Picking up ultra-weak signals from spacecraft exploring deep in our Solar System requires cooling a detector to within a few degrees of absolute zero. Thanks to ESA’s support, the technology is now available in Europe for the first time.
With future exploration missions like Gaia, BepiColombo and Juice set to deliver massive amounts of scientific data, ESA’s trio of deep-space tracking antennas needed an upgrade.
The 35 m-diameter dishes in Australia, Spain and Argentina use cryogenic cooling to communicate via X-band microwave frequencies, similar to those used by radar speed detectors wielded so effectively by traffic police.
This enables communications at immense distances out to about 750 million km – equivalent to the distance from the Sun to Jupiter.
“It was necessary to upgrade the stations’ receivers to improve sensitivity,” says Stéphane Halté, project manager at ESOC, ESA’s European Space Operations Centre, Darmstadt, Germany.
“They were designed to be ‘future-ready’ and a data-rate upgrade was always foreseen, given the needs of new missions like Juice.”
There was just one problem: the upgrade required a specific type of circuit chip – using indium phosphide – that was not available in Europe owing to international export restrictions.
If you can’t buy it, build it
Development of the initial European version of the chip was funded by ESA’s Technology Research Programme in collaboration with the Swiss Federal Institute of Technology (ETH Zurich), Switzerland, and Chalmers University, Sweden.
The chip allows a highly sensitive amplifier to operate below –253ºC, some 20º above absolute zero.
“Upgrading the stations means an increase in the return of science data from space missions by 20%,” says Stéphane.
The upgrade enables ESA’s 35 m-diameter antennas to perform like 40 m-class dishes, and much less power will be needed aboard the spacecraft.
“This performance boost is a significant benefit for our deep-space satellites, now exploring Mars and Venus and soon to go to Mercury, the Lagrange points and Jupiter,” says Andrea Accomazzo, responsible for interplanetary mission operations at ESOC.
The last of the three ESA stations, Cebreros in Spain, was completed in June.
Boosting European competitiveness
The universities involved in the initial development have since spun off the research into a private company, Low Noise Factory, which is now commercialising the new chip technology. Potential customers include radio astronomers and other space agencies.

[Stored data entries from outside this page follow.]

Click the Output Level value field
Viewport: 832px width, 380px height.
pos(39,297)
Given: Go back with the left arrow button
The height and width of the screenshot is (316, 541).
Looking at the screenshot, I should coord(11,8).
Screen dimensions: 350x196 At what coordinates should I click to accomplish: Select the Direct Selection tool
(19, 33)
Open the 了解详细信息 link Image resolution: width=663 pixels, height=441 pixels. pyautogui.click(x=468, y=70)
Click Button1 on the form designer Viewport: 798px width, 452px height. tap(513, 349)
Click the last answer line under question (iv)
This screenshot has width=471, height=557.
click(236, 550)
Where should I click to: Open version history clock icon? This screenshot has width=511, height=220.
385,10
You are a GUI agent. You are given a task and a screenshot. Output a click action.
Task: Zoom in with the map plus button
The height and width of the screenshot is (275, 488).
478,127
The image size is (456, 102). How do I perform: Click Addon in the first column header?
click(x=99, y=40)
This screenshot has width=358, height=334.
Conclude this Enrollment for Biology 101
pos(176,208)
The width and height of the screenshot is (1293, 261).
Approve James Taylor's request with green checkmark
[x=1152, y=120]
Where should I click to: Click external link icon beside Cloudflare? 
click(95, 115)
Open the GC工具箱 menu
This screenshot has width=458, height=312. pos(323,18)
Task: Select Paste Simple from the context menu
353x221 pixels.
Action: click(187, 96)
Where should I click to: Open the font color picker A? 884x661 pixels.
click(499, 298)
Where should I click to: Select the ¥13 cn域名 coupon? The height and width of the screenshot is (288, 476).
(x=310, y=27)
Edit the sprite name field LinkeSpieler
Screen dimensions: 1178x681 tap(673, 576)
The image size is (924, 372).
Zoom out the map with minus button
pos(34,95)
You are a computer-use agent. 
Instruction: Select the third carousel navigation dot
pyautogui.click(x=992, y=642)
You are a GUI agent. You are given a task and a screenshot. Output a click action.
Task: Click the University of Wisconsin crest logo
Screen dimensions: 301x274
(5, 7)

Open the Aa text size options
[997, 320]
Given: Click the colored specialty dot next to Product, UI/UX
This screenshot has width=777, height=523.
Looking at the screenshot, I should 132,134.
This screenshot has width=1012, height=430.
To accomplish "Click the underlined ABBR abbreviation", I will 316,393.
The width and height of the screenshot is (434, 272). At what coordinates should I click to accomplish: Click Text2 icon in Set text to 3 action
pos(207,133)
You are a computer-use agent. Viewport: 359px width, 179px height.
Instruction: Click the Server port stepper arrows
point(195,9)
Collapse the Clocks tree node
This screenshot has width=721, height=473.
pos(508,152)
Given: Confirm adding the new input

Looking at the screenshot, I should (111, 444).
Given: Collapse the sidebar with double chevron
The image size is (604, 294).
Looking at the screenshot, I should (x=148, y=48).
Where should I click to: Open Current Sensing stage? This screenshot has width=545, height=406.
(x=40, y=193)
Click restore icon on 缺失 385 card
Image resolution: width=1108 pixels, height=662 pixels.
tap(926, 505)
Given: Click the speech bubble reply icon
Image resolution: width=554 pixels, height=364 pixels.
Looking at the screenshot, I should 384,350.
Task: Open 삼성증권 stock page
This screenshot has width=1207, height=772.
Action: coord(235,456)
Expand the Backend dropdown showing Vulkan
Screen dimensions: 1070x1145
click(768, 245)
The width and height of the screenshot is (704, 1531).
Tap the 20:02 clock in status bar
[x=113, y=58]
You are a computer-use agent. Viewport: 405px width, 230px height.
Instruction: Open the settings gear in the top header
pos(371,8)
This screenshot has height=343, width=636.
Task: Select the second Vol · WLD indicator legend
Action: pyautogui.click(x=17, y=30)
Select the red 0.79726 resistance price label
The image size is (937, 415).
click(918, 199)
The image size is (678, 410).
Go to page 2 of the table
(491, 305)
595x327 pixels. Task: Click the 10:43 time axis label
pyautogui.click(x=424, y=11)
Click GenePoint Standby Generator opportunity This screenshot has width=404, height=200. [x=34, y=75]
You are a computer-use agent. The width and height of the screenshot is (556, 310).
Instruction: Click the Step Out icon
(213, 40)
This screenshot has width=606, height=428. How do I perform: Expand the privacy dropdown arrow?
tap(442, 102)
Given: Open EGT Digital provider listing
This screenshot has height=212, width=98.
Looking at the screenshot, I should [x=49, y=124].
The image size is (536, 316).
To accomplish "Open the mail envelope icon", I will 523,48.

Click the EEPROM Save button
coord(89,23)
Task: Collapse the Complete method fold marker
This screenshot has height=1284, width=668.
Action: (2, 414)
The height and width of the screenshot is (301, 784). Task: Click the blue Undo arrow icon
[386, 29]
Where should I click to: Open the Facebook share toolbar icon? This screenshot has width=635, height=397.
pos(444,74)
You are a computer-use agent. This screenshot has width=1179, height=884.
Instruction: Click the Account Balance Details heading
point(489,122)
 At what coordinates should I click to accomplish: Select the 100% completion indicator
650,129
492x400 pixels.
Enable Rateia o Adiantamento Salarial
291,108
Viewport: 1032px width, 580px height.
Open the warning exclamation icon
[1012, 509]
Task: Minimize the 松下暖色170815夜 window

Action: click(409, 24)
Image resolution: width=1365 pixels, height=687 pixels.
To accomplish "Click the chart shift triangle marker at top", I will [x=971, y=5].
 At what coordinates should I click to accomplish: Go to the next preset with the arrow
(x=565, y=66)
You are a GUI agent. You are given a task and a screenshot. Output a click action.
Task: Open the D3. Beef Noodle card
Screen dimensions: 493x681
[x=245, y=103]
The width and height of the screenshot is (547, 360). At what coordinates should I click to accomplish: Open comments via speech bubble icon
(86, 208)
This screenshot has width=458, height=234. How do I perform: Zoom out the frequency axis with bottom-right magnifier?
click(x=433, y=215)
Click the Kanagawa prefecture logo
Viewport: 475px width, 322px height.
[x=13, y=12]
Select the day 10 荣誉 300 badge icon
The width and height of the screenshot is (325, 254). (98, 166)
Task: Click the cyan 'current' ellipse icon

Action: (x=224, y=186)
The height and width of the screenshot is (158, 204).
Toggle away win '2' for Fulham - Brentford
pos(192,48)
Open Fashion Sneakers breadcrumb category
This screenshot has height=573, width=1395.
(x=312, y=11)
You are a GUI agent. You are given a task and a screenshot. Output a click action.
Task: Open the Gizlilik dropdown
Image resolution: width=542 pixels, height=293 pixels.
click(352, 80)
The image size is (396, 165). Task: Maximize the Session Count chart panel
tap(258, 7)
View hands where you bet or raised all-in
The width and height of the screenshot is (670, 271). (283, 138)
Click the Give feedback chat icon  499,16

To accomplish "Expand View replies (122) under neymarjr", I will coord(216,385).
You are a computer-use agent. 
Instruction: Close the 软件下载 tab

Another company, Callisto France, is in charge of integrating the cryogenic receiver. The EU and France’s Région Midi-Pyrénées recently decided to support the company’s research and development efforts, aimed at ensuring a European source for various types of low-noise amplifiers.
“Europe’s indium phosphide transistor has passed space qualification tests, proving the reliability of this technology. It could also be used on a satellite for communications or in an instrument package, similar to the HiFi Instrument carried by Herschel,” says Stéphane.
“We have developed a version of the amplifier for higher frequencies, at 32 GHz. This will increase the data-return capability for future missions even more.”